The U.S. Department of Justice has charged a 20-year-old U.S. Army soldier, Cameron John Wagenius, in connection with a hacking scheme to sell stolen phone records. According to an indictment, Wagenius allegedly sold “confidential phone records” through online forums and communication platforms last November. While the indictment does not specify the exact data stolen, cybersecurity journalist Brian Krebs reported that Wagenius is linked to significant breaches attributed to the alias “Kiberphant0m.”
According to a report by KrebsonSecurity, Wagenius is charged with two counts of unlawful transfer of confidential phone records information.
The indictment alleges that in November 2024, he knowingly sold stolen phone records online. While court documents do not detail the extent of the hacked material, cybersecurity sources suggest that Wagenius operated under the alias “Kiberphant0m” and was involved in hacking at least 15 telecom firms.

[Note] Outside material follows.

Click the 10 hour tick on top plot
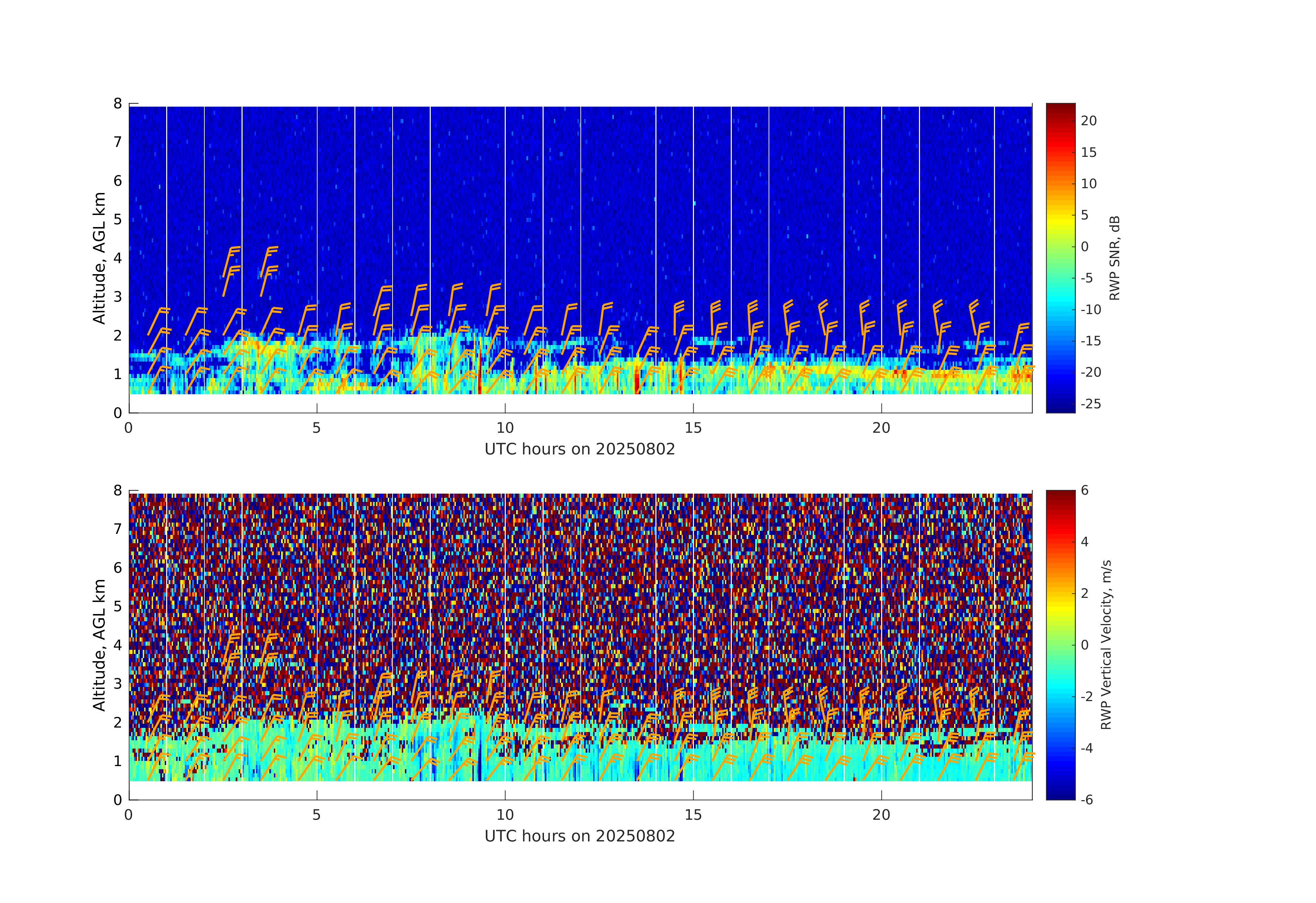The image size is (1316, 903). pyautogui.click(x=505, y=428)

‘Kiberphant0m’ is also reportedly connected to the “Snowflake data breaches,” a series of cyberattacks that exposed sensitive data from multiple corporations. These breaches allegedly included the theft of remote access credentials for a U.S. defense contractor and AT&T customer call records, which reportedly included high-profile figures such as President-elect Donald Trump and Vice President Kamala Harris.
Investigations revealed that Wagenius worked on communications systems at a U.S. Army base in South Korea.
He is believed to have collaborated with Connor Riley Moucka, another hacker implicated in the Snowflake data breaches. Moucka and accomplice John Binns are accused of stealing and distributing massive volumes of data, including billions of call and text records of AT&T users.
Cybersecurity experts, including Allison Nixon of Unit 221B, played a key role in identifying Kiberphant0m’s identity. Nixon and her team faced harassment during the investigation, but their work led to the arrests of Moucka and Wagenius, effectively dismantling part of the hacking operation.